Django Django | Full Interview

Django-Django-009

If you have too much colour on the canvas it just ends up brown… you have to be careful.

Django Django are set to re-introduce themselves to the world this month. The follow up to their self-titled (and Mercury Prize-nominated) debut is ready to hit the shelves and they’ve perfected a fresh live show — but it’s been a far from straight-forward process. I spoke to chief synth-man Tommy Grace about the journey so far.

“We had a lot more resources this time, I was like a pig in sh*t because we recorded the last one in Dave’s bedroom”. For album two, the band prepared material in their own studio before taking it to Angelic Studios, where the mass of equipment to hand left them wanting to try everything they could. “I guess we went a bit nuts in the first couple of weeks we were there just because we had everything at our disposal. Then we went back to our own studio and reviewed what we’d done. There were both good bits and bits that were lacking compared to the first album”.

It was quickly realised that they needed to strip down the gear they were using. “I was talking to a friend recently about the problem of having too much gear. He told me that if you have too much colour on the canvas it just ends up brown. I thought that was a really good analogy. It’s true, you do have to be careful”. It’s been quite some time since the band put out their last record. I ask whether it was important for them to take their time and there’s a definite pause. “I’d rather have brought it out before now, for sure, but at the end of the day if we’re not 100% happy with what we’ve done we’ll scrap it and start again”. He admits that if they’d have released the tracks from that first session, they “wouldn’t have been unique, they wouldn’t have been us”.

Unique is very much a keyword with this band, but what gives them this individuality? “I think it’s that if we sound like someone else when we’re recording then we’ll scrap it. We’re quite strict about that”, he insists, going on to cite their art college background as a possible source of such sentiment. Django Django first brushed shoulders while studying in Edinburgh, and Tommy remembers this time fondly. “That was probably the best time ever at art college. That said, nearly everything I liked about it was from the social side of things”. I ask if he remembers his first encounter with the others. “I saw Dave in the first year of art college, simply because he would just never be ignored. Then I went around to his house one day; I remember being like, f*cking hell, look how many records this guy has got”.

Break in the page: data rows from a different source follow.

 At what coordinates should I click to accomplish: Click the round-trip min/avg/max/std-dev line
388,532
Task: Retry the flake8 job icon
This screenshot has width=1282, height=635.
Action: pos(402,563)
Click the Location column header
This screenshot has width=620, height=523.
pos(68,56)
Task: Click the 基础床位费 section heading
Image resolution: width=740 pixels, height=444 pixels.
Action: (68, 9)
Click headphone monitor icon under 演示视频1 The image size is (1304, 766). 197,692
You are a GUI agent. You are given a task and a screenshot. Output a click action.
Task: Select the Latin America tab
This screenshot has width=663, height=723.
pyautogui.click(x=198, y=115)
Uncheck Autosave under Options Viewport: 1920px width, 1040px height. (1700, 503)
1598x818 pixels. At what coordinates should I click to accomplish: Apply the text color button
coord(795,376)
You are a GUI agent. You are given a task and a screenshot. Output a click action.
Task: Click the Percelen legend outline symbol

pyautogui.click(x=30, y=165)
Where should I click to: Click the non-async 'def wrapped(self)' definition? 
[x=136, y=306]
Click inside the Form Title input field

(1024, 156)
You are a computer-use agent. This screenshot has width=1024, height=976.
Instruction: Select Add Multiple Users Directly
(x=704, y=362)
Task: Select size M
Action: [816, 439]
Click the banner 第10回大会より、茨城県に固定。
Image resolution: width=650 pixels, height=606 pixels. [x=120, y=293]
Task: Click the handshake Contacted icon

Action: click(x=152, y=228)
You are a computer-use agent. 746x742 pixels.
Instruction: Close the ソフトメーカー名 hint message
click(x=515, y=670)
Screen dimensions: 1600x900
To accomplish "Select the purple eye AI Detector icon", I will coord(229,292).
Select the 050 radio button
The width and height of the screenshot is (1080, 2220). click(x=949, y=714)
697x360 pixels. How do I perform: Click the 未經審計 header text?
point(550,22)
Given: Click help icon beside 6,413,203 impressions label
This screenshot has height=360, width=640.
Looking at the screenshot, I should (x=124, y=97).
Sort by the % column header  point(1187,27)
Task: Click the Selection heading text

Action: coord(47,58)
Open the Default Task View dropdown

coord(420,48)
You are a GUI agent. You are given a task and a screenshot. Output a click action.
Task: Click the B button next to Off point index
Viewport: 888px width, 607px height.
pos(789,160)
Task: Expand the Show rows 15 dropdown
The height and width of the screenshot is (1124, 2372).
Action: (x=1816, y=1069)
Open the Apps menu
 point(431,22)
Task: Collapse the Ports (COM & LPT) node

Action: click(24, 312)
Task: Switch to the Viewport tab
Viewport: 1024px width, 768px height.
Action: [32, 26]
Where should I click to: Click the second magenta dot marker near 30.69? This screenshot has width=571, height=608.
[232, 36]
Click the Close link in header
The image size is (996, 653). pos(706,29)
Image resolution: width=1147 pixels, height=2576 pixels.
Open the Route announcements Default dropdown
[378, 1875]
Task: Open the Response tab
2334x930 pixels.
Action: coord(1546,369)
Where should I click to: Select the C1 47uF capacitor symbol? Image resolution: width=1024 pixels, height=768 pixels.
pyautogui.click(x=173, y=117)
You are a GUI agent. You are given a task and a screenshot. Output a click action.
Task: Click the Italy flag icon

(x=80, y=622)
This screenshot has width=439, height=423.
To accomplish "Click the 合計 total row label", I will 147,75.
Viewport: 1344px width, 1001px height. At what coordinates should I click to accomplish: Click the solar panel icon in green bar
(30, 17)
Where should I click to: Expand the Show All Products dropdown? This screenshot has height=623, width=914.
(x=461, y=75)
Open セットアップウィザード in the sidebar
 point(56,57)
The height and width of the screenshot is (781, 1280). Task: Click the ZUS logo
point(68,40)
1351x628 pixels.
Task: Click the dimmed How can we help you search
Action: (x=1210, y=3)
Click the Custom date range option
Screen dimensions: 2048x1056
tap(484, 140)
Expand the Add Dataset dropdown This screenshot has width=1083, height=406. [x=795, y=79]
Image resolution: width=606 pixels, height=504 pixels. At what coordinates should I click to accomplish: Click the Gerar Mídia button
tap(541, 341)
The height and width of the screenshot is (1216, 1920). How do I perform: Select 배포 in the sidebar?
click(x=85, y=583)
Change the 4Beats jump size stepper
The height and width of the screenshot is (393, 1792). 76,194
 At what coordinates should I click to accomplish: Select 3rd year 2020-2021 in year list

And the rest, as they say, was history. The bunch formed a solid friendship which saw them move down to London, where they set to work on their debut album part-time. “We had no-idea of the success that album would have. It was just something else that we were all doing at the time. It was just a thing we were doing, so we didn’t even give it much thought”. Material for the new album came about in quite a variety of ways, however. “We’d be writing individually or in pairs, but a lot of the time it was just going back through old recordings on our phones or hard-drives or whatever. They’d literally just be tiny little glimpses, like guitar lines that we’d try and re-create”. These little parts are essentially what spawned the whole record, with much of the sounds heard coming from ad hoc recordings made on the road.

I ask if there are any nerves around the release of this follow-up, but the enthusiasm in his reply would suggest not — “I’m just really looking forward to just having the record on my turntable; being able to play something that I’ve had a part in. I find that hugely satisfying”. It’s quite warming to hear the appreciation Tommy has for physical records, saying that he even struggles to believe sometimes that these physical documents are still around, rather than solely MP3s. When I mention the band’s show at Bristol’s Academy for the NME Awards Tour back in 2013, records seem to be at the heart of what he remembers: “One of the first things we do when we get to a city is scout out the record shops and Bristol is brilliant for that. There were, like, five we went to that day. I remember crouching down by a crate of records and Tricky walked in the door, I was totally star-struck”.

The band’s upcoming visit is also at the Academy. “We’re working on some special staging and lighting, changing it up, so that should be exciting. Also my setup on the keyboards and stuff has totally multiplied. It’s going to be great. We’ve got all of these new tunes to play, but also the stuff from the first album, which, now we’ve been touring for so long, we’re really tight at.” If one thing’s certain, the well-missed band’s arrival certainly won’t go unannounced this year.

Django Django play the Academy on 21st May, with ‘Born Under Saturn’ out on the 4th via Because Music.